- Document extract -
========================================================================

Uncritical coverage of the Iraq War was a product of either fear and cowardice or opportunism. At least in the case of MSNBC’s “Donahue,” where Cohen was senior producer, that’s perfectly clear. An internal NBC memo warned that antiwar host Phil Donahue might be a “difficult public face for NBC in a time of war.”

“We were still the top-rated show” at the time, says Cohen, and “if we could have been the one show that allowed moderate voices and noninterventionist voices, we would have been huge.” But network executives “were less interested in ratings than in tamping down controversy.”

“As it got closer to the invasion day, they clamped down on our program more and more with edicts that came down from management that we had to have more pro-war views than anti-invasion views. What that resulted in—and I think management was happy about this—was that the hawks seemed to outshout the voices of reason that were arguing we should wait.”

About Philip Weiss

Philip Weiss is Founder and Co-Editor of Mondoweiss.net.
Posted in Iraq, Media, Neocons, US Politics

{ 50 comments... read them below or add one }

  1. Don’t forget Ashley Banfield:

    “I was office-less for ten months … No phone, no computer. For ten months I had to report to work every day and ask where I could sit. If somebody was away I could use their desk. Eventually, after ten months of this, I was given an office that was a tape closet. They cleared the tapes out and put a desk and a TV in there, and a computer and phone. It was pretty blatant. The message was crystal clear. Yet they wouldn’t let me leave. I begged for seventeen months to be let out of my contract. If they had no use for me, let’s just part ways amicably—no need for payouts, just a clean break. And [NBC News President Neal Shapiro] wouldn’t allow it. I don’t know what his rationale was—perhaps he thought I would take what I felt was a very strong brand, and others felt was a very strong brand, to another network and make a success of it. Maybe that’s why he chose to keep me in a warehouse. I will never forgive him for his cruelty and the manner in which he decided to dispose of me.
    —in New Canaan-Darien Magazine, January 2009[4]”

    Shapiro now runs Thirteen, the NYC PBS.

    God darn the gatekeepers.

    • Basilio says:

      Banfield also showed Israel in a non-flattering light, and I don’t think people like Shapiro liked that if he’s a right wing guy. That’s why he was petty. He’s a fascist plain and simple.

  2. Krauss says:

    The antiwar left should reach out to the paleocons and/or libertarians who don’t like endless wars. Too many of the left don’t know anything about the right and accept whatever propaganda that’s spoon-fed to them. If you scratch the surface, you’d know that the grassroots are another thing entirely from the neocon establishment. Having a bi-partisan antiwar movement would do great and there is certainly a lot of room to work together on.

========================================================================

- Set problem A -
Summarize the page on Iraq War media coverage in three sentences.
- Set problem B -
Using the page on Iraq War media coverage, answer each question on its own line:
(i) What role did Cohen hold on MSNBC's "Donahue"?
(ii) How many months did Ashley Banfield say she was office-less?
(iii) What organization does the page say Shapiro now runs?

- Dataset excerpt -
========================================================================

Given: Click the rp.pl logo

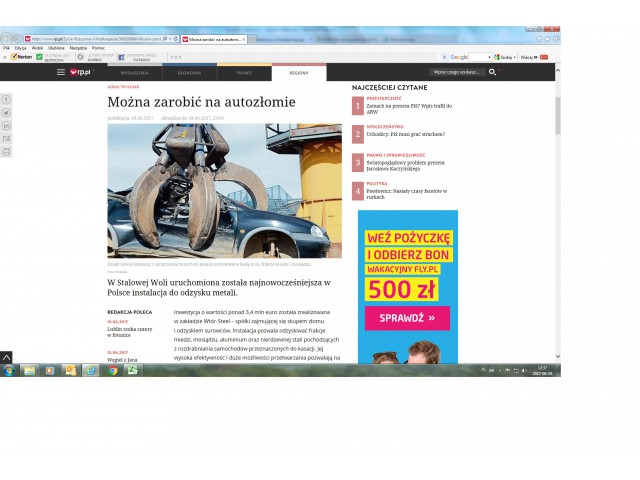Looking at the screenshot, I should tap(79, 73).
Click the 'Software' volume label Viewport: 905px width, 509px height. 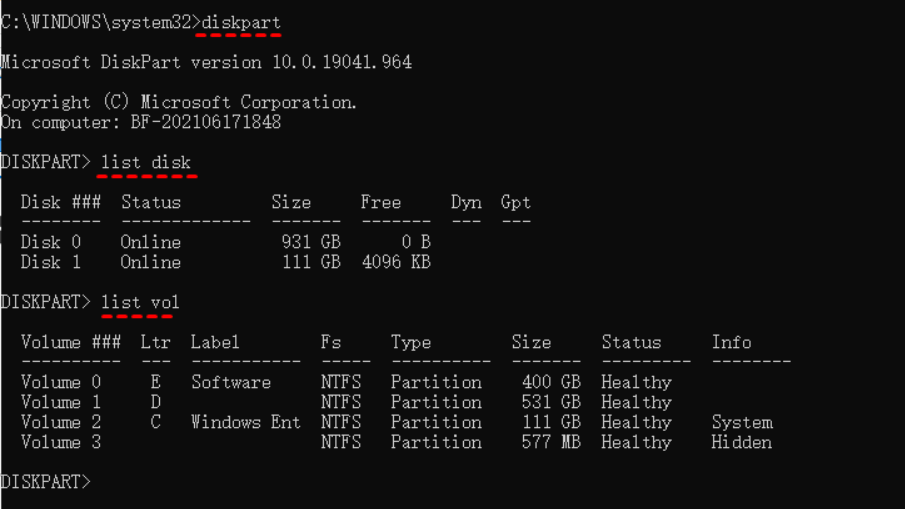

========================================================================

- Full response A -
The page argues that uncritical coverage of the Iraq War grew out of fear and cowardice or opportunism, pointing to an internal NBC memo that warned antiwar host Phil Donahue might be a "difficult public face for NBC in a time of war." Cohen, senior producer of MSNBC's "Donahue," says the show was still the top-rated one, but executives cared less about ratings than about tamping down controversy and, as invasion day neared, required more pro-war views than anti-invasion views. In the comments, one reader quotes Ashley Banfield describing ten months without an office, and another urges the antiwar left to reach out to paleocons and libertarians who oppose endless wars.

- Full response B -
(i) Senior producer
(ii) Ten months
(iii) Thirteen, the NYC PBS